Donnerstag, 12. Juni 2014

Kayıtsız kalmak

Acı karşısında kayıtsız kalmak insana başka bir acı verir, öte yandan kayıtsız kalmak erdemlik simgesidir de. Insanı olduğu gibi kabul etmek, onun da bizim gibi herhangi birşeye ihtiyacı olabileceğine ve ihtiyacını özgür şekilde belirtme hürriyetine sahip olduğuna şans tanımak erdemliktir. Kendimizi mesafeli tutmak kibirlikten değil, tam tersi kendimizin de kusurlu olabileceği kanısındandır. Kendimizin hata payının olması karşınızdakine de aynı hatayı yapma özgürlüğünü vermekle alakalıdır. Bu anlamda karşı tarafa müdahele etmek istenilmez.

Müdahale etmemenin diğer nedeni müdahele edildiğinde karşı tarafa deneyim yapma şansı tanınmadığındandır. Gerçek anlamda öğrenim deneyimleyerek olur. Bu nedenle sadece kitap okumanın pek de anlamı yoktur. Deneyimlenmemiş bilgiler unutulmaya mahkumdur. Kayıtsız kalmakla karşı tarafa öğrenme şansı verilir.

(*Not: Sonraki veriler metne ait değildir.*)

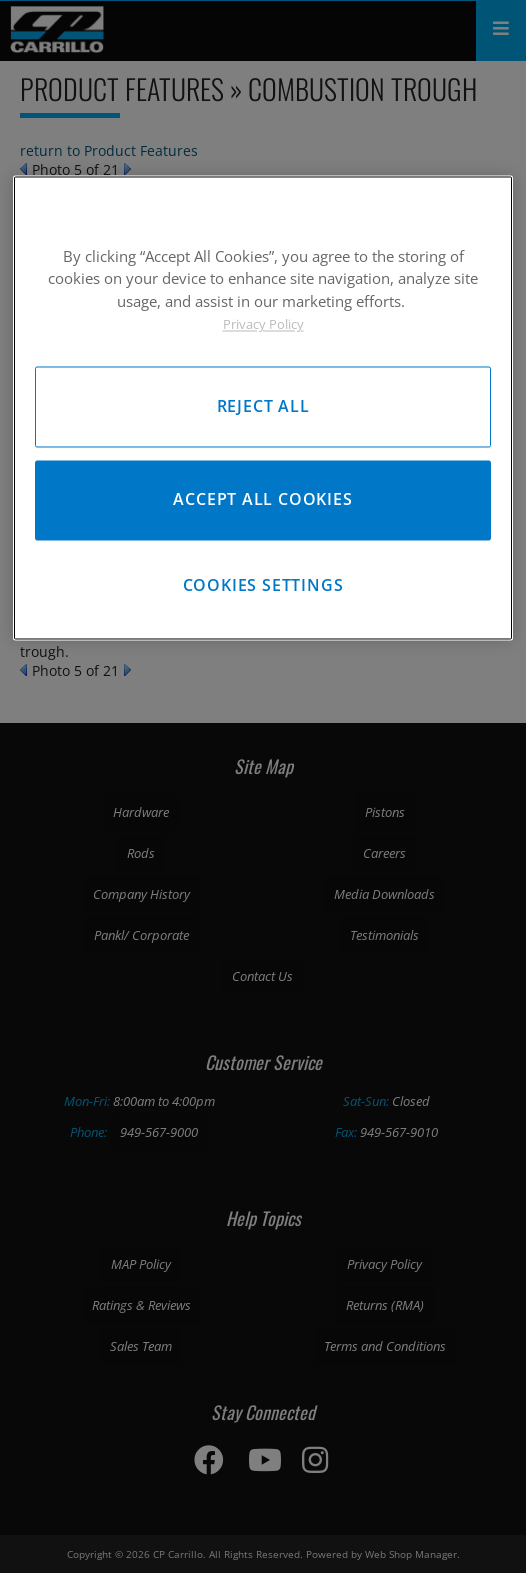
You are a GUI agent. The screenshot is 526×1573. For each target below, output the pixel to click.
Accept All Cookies (262, 500)
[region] (263, 407)
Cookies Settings (263, 586)
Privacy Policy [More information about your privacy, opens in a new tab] (263, 325)
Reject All (263, 406)
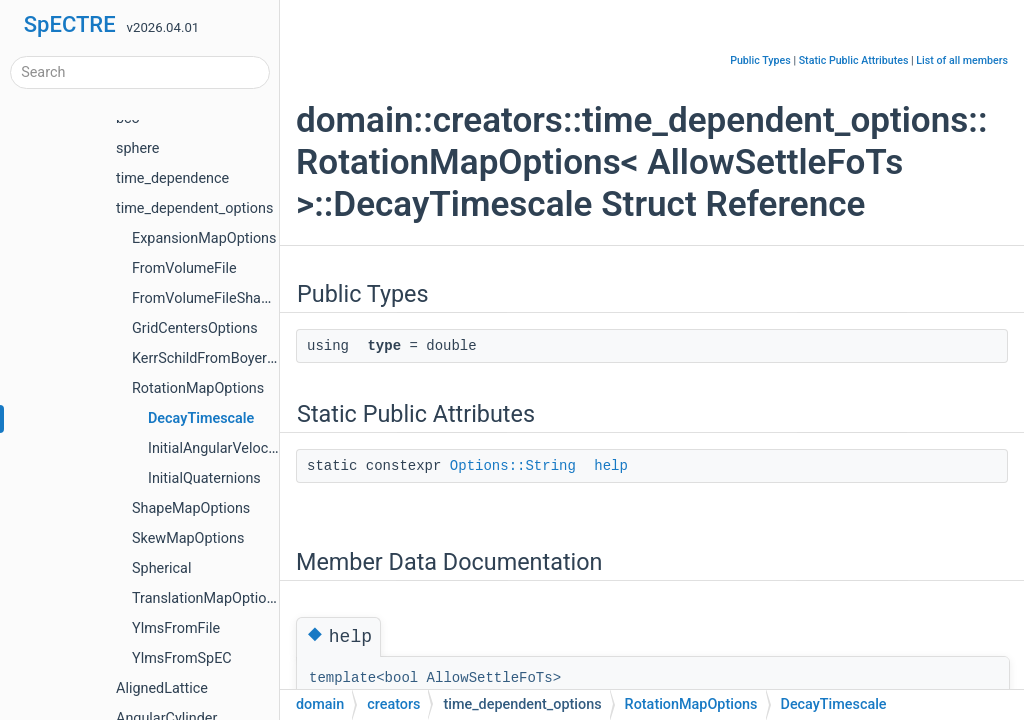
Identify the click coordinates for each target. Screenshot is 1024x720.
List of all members (962, 60)
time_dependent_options (194, 208)
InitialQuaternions (204, 478)
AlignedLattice (162, 688)
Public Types (760, 60)
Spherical (161, 568)
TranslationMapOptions (207, 598)
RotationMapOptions (198, 388)
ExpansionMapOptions (204, 238)
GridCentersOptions (195, 328)
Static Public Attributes (854, 60)
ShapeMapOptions (191, 508)
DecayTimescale (201, 418)
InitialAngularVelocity (215, 448)
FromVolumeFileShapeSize (217, 298)
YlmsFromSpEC (182, 658)
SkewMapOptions (188, 538)
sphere (137, 148)
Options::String (513, 466)
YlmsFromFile (176, 628)
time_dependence (172, 178)
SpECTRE (70, 24)
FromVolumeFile (184, 268)
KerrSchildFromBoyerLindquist (229, 358)
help (611, 466)
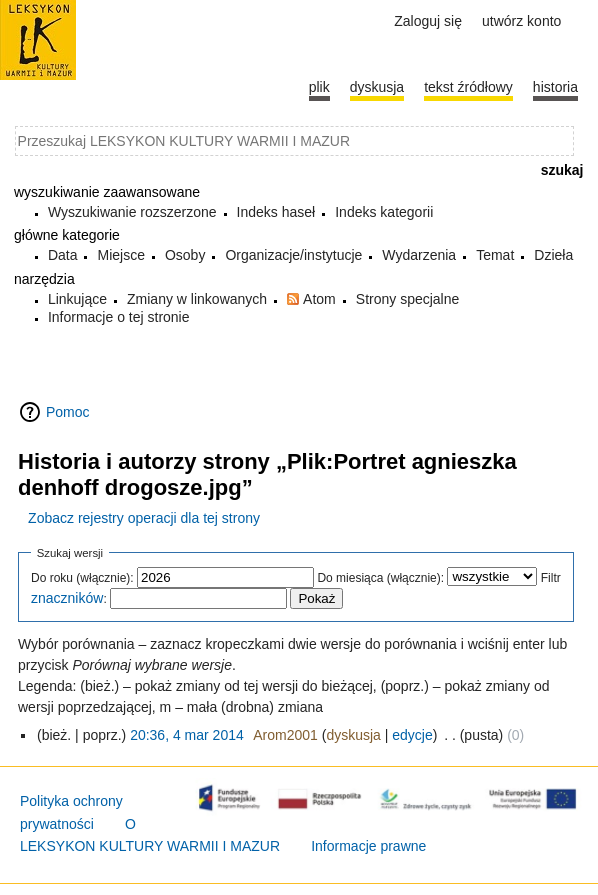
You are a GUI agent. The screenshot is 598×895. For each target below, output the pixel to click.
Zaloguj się (428, 21)
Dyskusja (377, 87)
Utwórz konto (521, 21)
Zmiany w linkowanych (197, 299)
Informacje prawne (368, 846)
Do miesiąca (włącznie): (380, 578)
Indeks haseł (276, 212)
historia (555, 87)
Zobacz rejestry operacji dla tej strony (144, 518)
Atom (319, 299)
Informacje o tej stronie (119, 317)
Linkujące (77, 299)
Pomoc (68, 412)
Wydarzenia (419, 255)
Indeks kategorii (384, 212)
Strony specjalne (408, 299)
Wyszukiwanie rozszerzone (132, 212)
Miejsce (120, 255)
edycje (412, 735)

Müdahale edilmediği zaman karşı tarafın zarar göreceğini bile bile kayıtsız kalınır mi? Kendi deneyimini yapması bu durumda nasıl beklenir? Işte bu çözülmesi gereken bir dilemmadır. Belki de "deneyimi bir daha ki sefere yapsın" diyerek müdahele edilecektir. Müdahale edildiği zaman da kainatın planına müdahale edilmiş sayılır, tanrı misali. Insan sevdiği şeyin acı çekmesine nasıl kayıtsız kalabilir, tanrı rolünü üstlenmeden?